• _Given request_:
Copy out, without any change, everything from the start of the records down to and including the line that contains "[x=745, y=273]".

• _Raw data_:

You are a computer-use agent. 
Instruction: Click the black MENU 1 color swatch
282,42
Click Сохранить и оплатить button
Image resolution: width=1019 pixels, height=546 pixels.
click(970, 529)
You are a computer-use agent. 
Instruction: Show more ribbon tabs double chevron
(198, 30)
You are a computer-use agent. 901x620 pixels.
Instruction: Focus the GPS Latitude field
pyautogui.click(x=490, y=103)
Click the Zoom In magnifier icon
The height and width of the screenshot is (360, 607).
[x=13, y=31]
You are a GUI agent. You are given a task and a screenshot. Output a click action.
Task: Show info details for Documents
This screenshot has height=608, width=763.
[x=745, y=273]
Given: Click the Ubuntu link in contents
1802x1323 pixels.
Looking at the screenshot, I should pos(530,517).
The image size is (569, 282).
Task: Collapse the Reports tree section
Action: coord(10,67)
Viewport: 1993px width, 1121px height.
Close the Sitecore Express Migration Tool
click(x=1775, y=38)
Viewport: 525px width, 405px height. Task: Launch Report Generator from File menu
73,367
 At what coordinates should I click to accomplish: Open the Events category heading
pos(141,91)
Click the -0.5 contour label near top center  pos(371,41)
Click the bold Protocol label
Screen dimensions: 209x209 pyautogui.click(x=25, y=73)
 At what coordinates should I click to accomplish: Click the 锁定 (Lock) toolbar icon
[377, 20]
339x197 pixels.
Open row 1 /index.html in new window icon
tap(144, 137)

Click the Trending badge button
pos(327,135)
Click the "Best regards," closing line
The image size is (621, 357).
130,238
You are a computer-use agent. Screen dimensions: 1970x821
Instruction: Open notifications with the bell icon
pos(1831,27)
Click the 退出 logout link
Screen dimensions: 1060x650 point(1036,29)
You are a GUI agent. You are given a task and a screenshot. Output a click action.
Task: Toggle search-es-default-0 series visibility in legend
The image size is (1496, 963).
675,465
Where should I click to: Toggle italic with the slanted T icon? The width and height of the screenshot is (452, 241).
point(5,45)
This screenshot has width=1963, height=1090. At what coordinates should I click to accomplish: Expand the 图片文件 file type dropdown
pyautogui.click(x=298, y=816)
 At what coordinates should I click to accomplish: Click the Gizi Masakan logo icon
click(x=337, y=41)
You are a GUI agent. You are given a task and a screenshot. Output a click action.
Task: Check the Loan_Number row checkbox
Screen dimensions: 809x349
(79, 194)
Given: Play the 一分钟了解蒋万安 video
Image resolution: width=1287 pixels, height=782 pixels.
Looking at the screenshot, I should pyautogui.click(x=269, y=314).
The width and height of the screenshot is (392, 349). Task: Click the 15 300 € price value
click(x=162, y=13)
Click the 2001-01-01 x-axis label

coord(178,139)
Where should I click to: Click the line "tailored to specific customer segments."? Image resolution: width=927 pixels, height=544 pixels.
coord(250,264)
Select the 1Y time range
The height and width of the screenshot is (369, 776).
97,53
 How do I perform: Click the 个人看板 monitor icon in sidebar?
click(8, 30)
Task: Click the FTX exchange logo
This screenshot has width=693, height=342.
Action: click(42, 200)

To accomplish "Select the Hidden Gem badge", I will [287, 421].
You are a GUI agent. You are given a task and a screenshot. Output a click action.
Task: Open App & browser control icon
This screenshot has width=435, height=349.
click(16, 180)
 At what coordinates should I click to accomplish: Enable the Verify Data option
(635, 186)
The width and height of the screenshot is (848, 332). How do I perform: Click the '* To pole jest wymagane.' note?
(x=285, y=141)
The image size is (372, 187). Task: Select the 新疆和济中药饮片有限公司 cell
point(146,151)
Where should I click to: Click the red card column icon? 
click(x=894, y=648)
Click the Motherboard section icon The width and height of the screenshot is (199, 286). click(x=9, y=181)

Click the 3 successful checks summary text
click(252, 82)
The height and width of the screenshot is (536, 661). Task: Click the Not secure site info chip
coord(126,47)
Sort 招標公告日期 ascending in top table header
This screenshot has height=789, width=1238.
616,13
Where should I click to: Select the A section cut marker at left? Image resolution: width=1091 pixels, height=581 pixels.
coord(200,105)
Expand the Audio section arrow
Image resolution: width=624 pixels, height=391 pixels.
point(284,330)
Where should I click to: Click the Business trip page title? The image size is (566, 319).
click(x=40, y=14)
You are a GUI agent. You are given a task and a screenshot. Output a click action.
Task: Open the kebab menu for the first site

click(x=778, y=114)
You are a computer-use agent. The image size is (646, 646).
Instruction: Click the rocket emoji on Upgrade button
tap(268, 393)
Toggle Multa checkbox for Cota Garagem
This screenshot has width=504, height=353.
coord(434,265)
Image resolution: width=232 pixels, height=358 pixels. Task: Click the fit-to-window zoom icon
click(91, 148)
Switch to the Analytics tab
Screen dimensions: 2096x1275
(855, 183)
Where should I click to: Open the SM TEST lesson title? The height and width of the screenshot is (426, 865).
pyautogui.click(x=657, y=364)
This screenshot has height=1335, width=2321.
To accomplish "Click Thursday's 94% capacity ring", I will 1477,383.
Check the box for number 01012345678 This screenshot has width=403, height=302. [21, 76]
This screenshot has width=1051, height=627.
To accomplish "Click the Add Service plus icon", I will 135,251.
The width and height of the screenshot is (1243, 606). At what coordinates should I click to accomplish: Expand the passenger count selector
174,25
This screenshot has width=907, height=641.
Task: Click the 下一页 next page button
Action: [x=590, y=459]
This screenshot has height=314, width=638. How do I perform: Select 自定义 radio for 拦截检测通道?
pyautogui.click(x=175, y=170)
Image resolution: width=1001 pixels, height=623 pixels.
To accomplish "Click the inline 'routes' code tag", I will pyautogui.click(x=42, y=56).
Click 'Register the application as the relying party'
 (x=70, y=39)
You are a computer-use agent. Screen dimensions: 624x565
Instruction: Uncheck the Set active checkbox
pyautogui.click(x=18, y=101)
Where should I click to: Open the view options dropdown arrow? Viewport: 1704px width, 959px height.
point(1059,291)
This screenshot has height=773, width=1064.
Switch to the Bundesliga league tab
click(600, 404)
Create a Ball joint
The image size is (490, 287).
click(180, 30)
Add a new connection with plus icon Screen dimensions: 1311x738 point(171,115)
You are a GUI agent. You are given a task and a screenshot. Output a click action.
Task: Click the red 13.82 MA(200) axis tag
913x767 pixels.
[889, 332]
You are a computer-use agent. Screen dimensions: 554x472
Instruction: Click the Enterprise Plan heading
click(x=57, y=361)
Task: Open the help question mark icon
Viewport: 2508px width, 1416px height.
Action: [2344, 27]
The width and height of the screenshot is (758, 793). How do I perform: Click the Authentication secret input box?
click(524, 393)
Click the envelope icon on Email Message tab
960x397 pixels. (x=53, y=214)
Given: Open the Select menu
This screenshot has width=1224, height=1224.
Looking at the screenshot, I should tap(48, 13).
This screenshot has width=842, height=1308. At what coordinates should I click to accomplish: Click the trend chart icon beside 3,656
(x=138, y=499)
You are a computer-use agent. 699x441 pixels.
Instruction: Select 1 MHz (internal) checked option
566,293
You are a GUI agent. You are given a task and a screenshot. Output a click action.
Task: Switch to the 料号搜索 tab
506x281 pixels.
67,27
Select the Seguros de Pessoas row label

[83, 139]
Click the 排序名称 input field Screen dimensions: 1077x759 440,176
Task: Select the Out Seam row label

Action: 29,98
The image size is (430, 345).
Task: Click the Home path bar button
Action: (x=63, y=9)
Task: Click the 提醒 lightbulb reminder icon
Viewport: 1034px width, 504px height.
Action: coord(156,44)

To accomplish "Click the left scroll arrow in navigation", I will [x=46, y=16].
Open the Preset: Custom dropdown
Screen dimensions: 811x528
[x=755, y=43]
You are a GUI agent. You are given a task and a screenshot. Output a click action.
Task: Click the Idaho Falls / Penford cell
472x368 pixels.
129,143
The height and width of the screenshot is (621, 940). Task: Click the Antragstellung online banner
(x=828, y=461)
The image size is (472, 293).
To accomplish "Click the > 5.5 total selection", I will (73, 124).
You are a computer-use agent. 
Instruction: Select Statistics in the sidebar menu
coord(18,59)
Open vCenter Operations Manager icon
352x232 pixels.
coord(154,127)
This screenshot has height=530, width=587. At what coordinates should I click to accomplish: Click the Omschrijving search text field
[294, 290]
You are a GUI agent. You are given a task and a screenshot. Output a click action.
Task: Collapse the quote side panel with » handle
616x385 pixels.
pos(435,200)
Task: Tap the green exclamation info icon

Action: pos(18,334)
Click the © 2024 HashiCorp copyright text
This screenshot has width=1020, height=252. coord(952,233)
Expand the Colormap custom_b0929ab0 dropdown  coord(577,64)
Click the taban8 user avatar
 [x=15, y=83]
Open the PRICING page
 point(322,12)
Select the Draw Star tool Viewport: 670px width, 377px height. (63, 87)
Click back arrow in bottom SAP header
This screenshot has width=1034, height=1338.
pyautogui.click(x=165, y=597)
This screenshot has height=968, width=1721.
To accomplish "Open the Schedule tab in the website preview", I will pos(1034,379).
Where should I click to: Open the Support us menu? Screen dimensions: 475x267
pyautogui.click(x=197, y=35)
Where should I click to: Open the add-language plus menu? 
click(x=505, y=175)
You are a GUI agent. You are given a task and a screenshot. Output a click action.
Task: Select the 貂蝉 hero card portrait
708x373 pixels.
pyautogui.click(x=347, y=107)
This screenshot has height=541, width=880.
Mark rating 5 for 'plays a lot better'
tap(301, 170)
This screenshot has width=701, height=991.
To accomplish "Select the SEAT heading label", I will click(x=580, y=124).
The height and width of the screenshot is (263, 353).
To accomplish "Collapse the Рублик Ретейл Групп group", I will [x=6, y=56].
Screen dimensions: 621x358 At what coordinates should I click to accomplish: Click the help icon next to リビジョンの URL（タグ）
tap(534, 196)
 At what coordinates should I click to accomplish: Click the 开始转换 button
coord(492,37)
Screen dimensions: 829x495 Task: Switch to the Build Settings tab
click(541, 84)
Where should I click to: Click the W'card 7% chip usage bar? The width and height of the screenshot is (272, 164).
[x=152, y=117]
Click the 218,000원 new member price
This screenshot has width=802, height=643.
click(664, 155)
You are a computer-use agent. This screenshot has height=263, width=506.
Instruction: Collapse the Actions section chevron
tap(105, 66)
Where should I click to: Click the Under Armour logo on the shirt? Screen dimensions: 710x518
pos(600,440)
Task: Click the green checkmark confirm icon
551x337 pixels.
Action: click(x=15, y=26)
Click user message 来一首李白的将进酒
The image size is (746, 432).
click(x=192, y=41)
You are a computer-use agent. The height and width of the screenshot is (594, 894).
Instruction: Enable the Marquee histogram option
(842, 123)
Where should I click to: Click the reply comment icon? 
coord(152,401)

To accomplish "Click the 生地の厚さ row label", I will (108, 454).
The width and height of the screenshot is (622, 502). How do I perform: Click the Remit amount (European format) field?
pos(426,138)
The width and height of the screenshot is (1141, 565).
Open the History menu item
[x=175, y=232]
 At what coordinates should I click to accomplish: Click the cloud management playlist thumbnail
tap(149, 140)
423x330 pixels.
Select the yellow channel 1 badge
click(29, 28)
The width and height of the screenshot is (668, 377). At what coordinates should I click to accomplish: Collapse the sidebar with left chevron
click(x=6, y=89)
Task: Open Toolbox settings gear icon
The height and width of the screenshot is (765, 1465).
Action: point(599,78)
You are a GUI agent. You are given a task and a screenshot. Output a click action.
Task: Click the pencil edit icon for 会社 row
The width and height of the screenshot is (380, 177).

• _Task response_:
You are a computer-use agent. 
Instruction: Click the black MENU 1 color swatch
282,42
Click Сохранить и оплатить button
Image resolution: width=1019 pixels, height=546 pixels.
click(970, 529)
You are a computer-use agent. 
Instruction: Show more ribbon tabs double chevron
(198, 30)
You are a computer-use agent. 901x620 pixels.
Instruction: Focus the GPS Latitude field
pyautogui.click(x=490, y=103)
Click the Zoom In magnifier icon
The height and width of the screenshot is (360, 607).
[x=13, y=31]
You are a GUI agent. You are given a task and a screenshot. Output a click action.
Task: Show info details for Documents
This screenshot has height=608, width=763.
[x=745, y=273]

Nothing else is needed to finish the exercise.